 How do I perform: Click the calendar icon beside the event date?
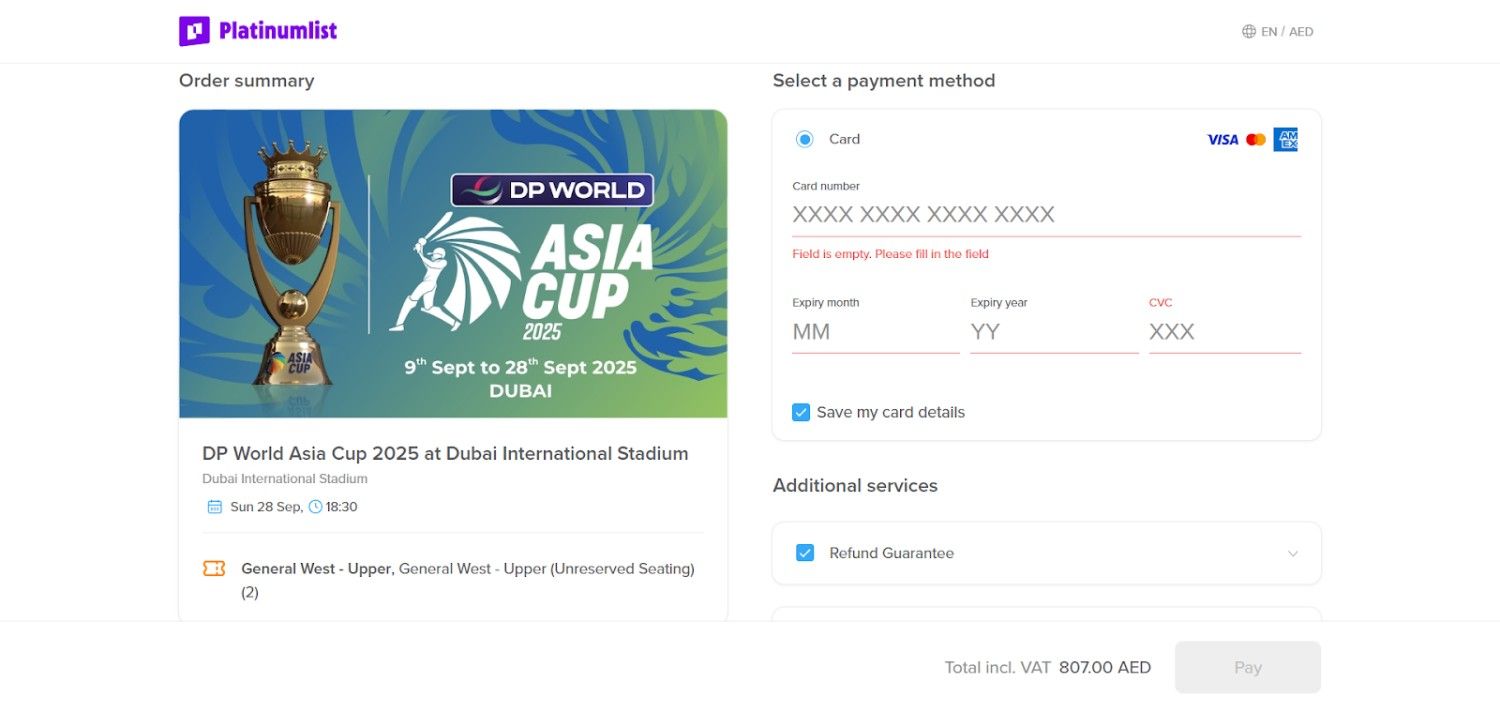click(x=213, y=506)
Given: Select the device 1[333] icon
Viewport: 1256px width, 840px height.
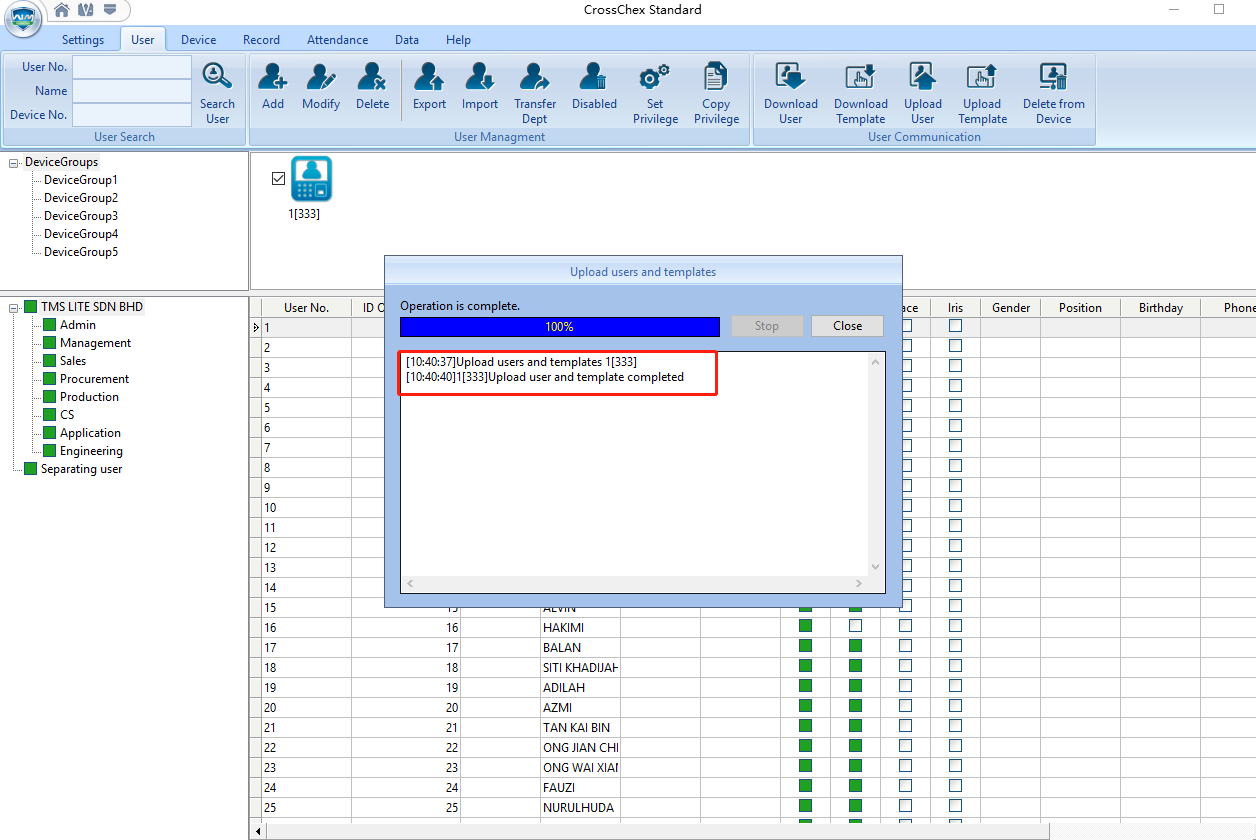Looking at the screenshot, I should tap(311, 180).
□ □ □ □ □
Your copy should match the listing exactly, apart from the pictures it leaves out.

 How do I perform: Click the calendar icon beside the event date?
click(x=213, y=506)
Given: Select the device 1[333] icon
Viewport: 1256px width, 840px height.
Looking at the screenshot, I should tap(311, 180).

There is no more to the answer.